Essa taxa, cerca de 15% da população, ainda está atrás de muitos países desenvolvidos. (Em média, em 2019, 39 por cento dos adultos com idades entre 25 e 64 anos em países que são membros da Organização para Cooperação e Desenvolvimento Econômico tinham alguma forma de educação superior.) Mas é uma grande conquista para um país que em 1997 tinha menos de 3,5 milhões de alunos de graduação e pós-graduação.
Ainda assim, os especialistas notaram que o número crescente de graduados universitários pode trazer um novo problema: a escassez de empregos bem pagos para empregá-los. A economia da China ainda depende em grande parte da mão-de-obra de colarinho azul. Ning Jizhe, chefe do Escritório Nacional de Estatísticas da China, reconheceu a lacuna em uma entrevista coletiva sobre o censo na terça-feira.

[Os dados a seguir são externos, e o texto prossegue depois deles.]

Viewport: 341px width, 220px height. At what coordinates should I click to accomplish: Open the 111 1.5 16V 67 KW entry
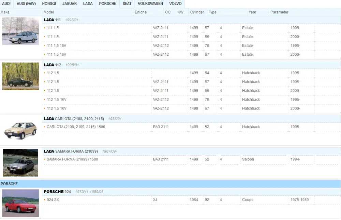[x=191, y=54]
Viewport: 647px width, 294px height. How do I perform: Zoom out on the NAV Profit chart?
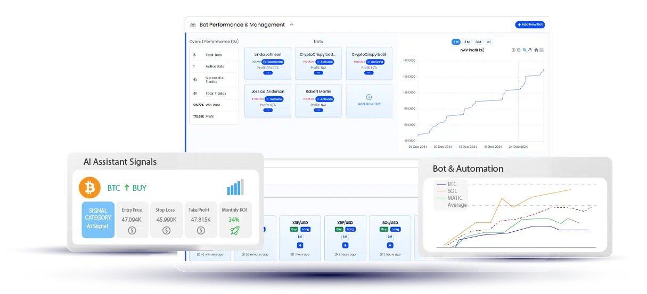[x=519, y=50]
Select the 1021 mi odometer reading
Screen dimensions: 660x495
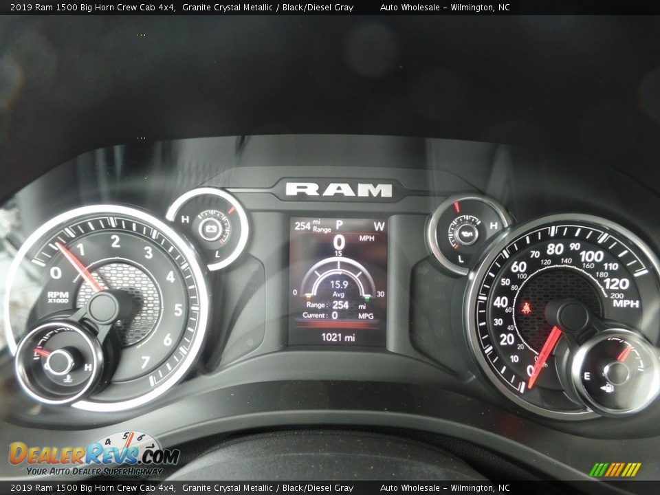(x=337, y=337)

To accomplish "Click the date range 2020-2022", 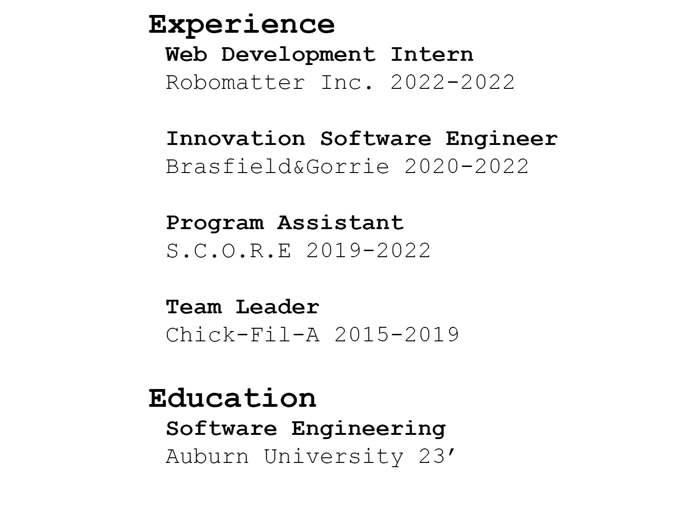I will pos(467,167).
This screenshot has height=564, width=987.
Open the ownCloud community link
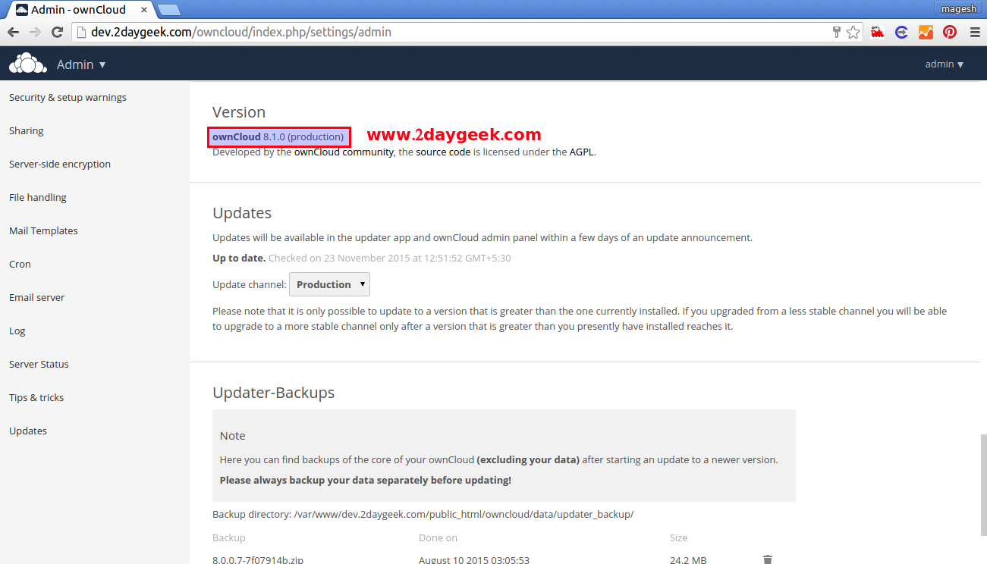point(344,152)
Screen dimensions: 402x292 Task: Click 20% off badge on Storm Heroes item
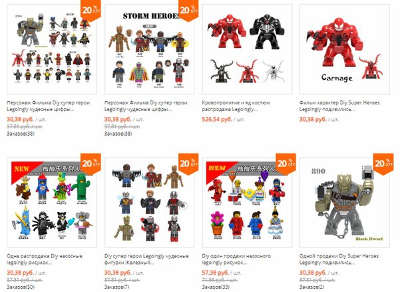pos(188,10)
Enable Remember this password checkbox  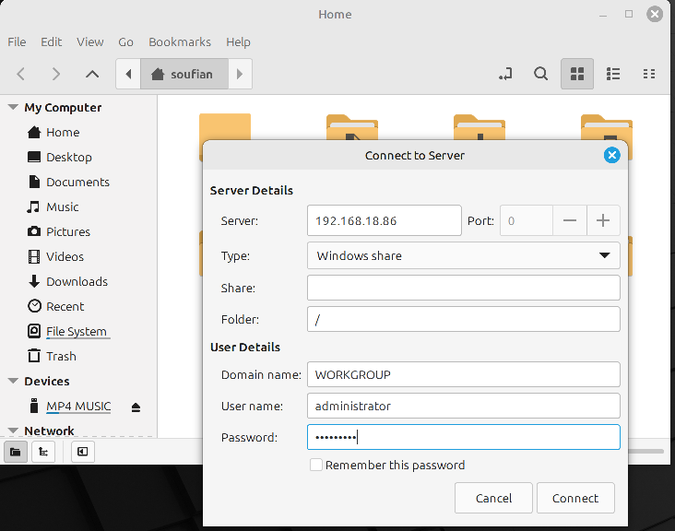316,466
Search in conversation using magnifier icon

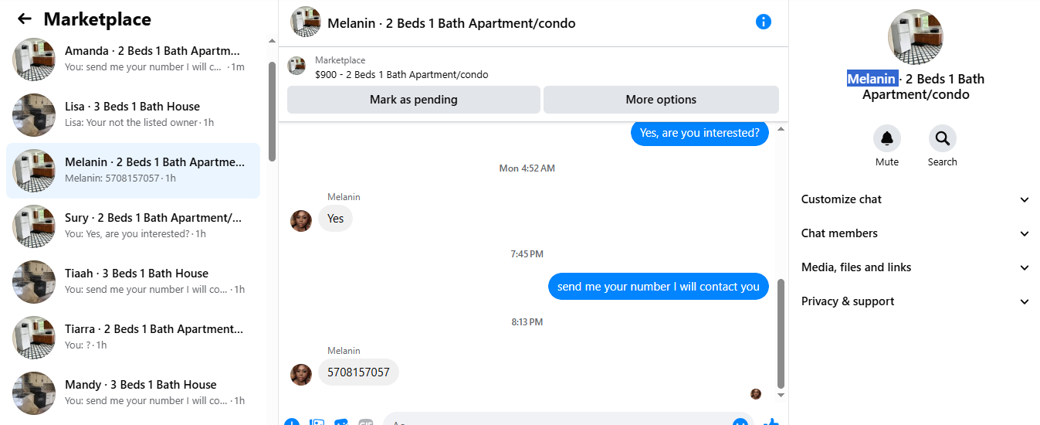pyautogui.click(x=942, y=139)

“A pressão de emprego para estudantes universitários está aumentando”, disse ele. “O ritmo da transformação e atualização industrial precisa ser acelerado.”
A menos que a nova safra de jovens instruídos possa encontrar empregos estáveis, disse o professor Gietel-Basten, a taxa de fertilidade pode cair ainda mais. “Se você tem uma situação em que tem pós-graduação desempregado e é difícil ter acesso a esses bons empregos”, disse ele, “por que você teria mais bebês?”
Os centros mais ricos continuam a crescer, enquanto as áreas mais pobres ficam para trás.
De 2010 a 2020, a porcentagem de pessoas que vivem na região nordeste da China caiu 1,2%, enquanto a participação na região oriental altamente desenvolvida cresceu 2,15%.
O nordeste da China, que inclui as províncias de Liaoning, Jilin e Heilongjiang, costuma ser chamado de Cinturão de Ferrugem da China: um centro industrial que já foi vibrante e que viu sua fortuna econômica esmorecer. Como a região diminuiu nos últimos anos, sua população também diminuiu. Mas lugares como Pequim, Xangai, província de Guangdong e província de Zhejiang continuaram crescendo.
Parte do crescimento pode resultar da rápida urbanização. O censo mostrou que a parcela da população urbana aumentou 14,2% na última década, para quase 64%.
Mas especialistas afirmam que as condições econômicas desfavoráveis aprisionaram o nordeste da China em uma espiral descendente na qual as pessoas não querem ter filhos e também estão saindo em busca de melhores oportunidades e benefícios sociais.
“Educação, pensões, saúde – a diferença regional é enorme”, disse Wang Feng, professor de sociologia da Universidade da Califórnia, Irvine. À medida que o Nordeste continua se esvaziando, essas disparidades podem se tornar ainda mais pronunciadas, acrescentou.